As many in the Eccles and District Group are aware, and indeed some have experienced, the ‘circuit of installed masters’ can bring about many long-standing friendships and such is the case with Malcolm and the secretary David Price when they met in 1994. Malcolm, Morag, David and Sue have enjoyed many happy occasions and holidays together, so it was not very surprising that Malcom became a member of the then Broad Oak Lodge No 7239 and subsequently Trafford Park Broad Oak Lodge No 4486. However, Malcolm joined a local lodge, Ribblesdale No 3393 in the Province of East Lancashire and quickly became secretary. This temporarily led him to cease his membership with Trafford Park Broad Oak Lodge and continue his Masonry nearer home.
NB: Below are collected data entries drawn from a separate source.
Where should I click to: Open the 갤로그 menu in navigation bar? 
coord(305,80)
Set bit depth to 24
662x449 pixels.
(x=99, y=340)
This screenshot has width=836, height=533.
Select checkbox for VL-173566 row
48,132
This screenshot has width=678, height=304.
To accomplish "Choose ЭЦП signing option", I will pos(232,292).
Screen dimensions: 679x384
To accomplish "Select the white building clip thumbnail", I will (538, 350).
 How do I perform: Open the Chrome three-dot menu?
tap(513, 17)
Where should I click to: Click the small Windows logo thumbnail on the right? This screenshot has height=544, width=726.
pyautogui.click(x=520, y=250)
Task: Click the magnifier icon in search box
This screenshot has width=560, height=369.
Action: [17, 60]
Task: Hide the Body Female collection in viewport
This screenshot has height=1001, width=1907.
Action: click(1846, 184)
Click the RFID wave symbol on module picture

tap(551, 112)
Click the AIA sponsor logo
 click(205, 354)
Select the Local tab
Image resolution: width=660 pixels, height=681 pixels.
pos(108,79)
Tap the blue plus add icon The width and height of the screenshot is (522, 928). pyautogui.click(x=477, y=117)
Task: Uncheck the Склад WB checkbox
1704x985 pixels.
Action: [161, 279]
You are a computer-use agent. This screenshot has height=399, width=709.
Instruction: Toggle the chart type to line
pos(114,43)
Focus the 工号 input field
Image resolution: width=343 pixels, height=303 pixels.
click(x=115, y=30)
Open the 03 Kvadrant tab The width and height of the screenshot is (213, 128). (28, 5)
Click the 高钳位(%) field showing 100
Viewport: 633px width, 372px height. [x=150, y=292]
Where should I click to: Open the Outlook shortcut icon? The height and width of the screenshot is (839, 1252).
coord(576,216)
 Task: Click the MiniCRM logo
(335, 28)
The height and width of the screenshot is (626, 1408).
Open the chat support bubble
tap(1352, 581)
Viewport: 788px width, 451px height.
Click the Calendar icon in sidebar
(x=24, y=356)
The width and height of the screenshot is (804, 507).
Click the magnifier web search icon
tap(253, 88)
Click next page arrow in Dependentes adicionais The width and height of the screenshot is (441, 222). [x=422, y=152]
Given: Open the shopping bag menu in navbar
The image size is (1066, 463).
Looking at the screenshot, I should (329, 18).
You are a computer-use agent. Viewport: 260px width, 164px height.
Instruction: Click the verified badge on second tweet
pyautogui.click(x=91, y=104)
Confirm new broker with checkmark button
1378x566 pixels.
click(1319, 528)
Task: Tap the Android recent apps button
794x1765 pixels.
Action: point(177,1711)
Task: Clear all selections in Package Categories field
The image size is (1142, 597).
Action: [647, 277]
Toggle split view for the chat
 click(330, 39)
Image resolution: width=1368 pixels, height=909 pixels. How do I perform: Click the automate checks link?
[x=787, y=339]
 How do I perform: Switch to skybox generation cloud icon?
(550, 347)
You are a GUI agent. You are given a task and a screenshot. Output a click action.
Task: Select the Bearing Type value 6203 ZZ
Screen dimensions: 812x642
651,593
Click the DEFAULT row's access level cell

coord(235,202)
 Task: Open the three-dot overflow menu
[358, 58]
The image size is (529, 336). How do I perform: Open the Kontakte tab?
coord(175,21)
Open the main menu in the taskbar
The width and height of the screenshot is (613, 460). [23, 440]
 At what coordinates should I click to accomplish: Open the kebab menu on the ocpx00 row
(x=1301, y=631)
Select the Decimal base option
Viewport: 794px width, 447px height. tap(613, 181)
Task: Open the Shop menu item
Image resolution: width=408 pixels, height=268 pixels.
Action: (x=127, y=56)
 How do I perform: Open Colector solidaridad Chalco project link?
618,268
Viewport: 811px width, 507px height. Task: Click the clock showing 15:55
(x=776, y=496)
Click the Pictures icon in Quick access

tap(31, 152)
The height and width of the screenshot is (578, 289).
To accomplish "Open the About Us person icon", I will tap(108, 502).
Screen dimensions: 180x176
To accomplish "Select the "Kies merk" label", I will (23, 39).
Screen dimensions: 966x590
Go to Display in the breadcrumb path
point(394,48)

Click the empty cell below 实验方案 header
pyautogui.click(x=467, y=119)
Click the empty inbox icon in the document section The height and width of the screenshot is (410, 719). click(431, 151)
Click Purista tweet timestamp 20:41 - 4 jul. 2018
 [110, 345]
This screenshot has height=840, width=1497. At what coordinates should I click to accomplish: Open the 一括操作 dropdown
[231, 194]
Needless to say, it wasn’t long before he realised he couldn’t keep away from Trafford Park Broad Oak Lodge, and so despite a round trip of approximately 76 miles he re-joined the lodge in 2013 and very quickly became lodge treasurer, an office in which he remained until he was installed into the chair of King Solomon in November and continues to assist with the accounts to this day.
Despite having a career taking him all around the country he continued to be actively involved in and support Freemasonry wherever he was, his enthusiasm has also seen him join other orders having occupied all the principal offices of Egerton Chapter No 2216 and a former Scottish master Mason.
There is no doubt that Malcolm’s commitment to Masonry is outstanding and has been recognised by the PrGM Tony Harrison who appreciates all that he has done and in recognition sent his greetings by way of a personal commemorative certificate to mark Malcolm’s 50 years in Freemasonry. Group Chairman Stuart Boyd then read out the certificate signed by the PrGM which was then presented to Malcolm by Dave.
Dave had one more surprise for Malcolm when he announced that the PrGM had promoted him to the rank of PPrSGD as a mark of his services to Freemasonry and presented him with a patent of appointment.
The lodge meeting was followed by a wonderful festive board at which further praise was bestowed upon Malcolm by Dave Walmsley. Malcolm was presented with an engraved tankard by a fellow brother who had travelled from Edinburgh that day and was driving back following the festive board. The special evening was concluded with the tyler’s toast from Alan Perks.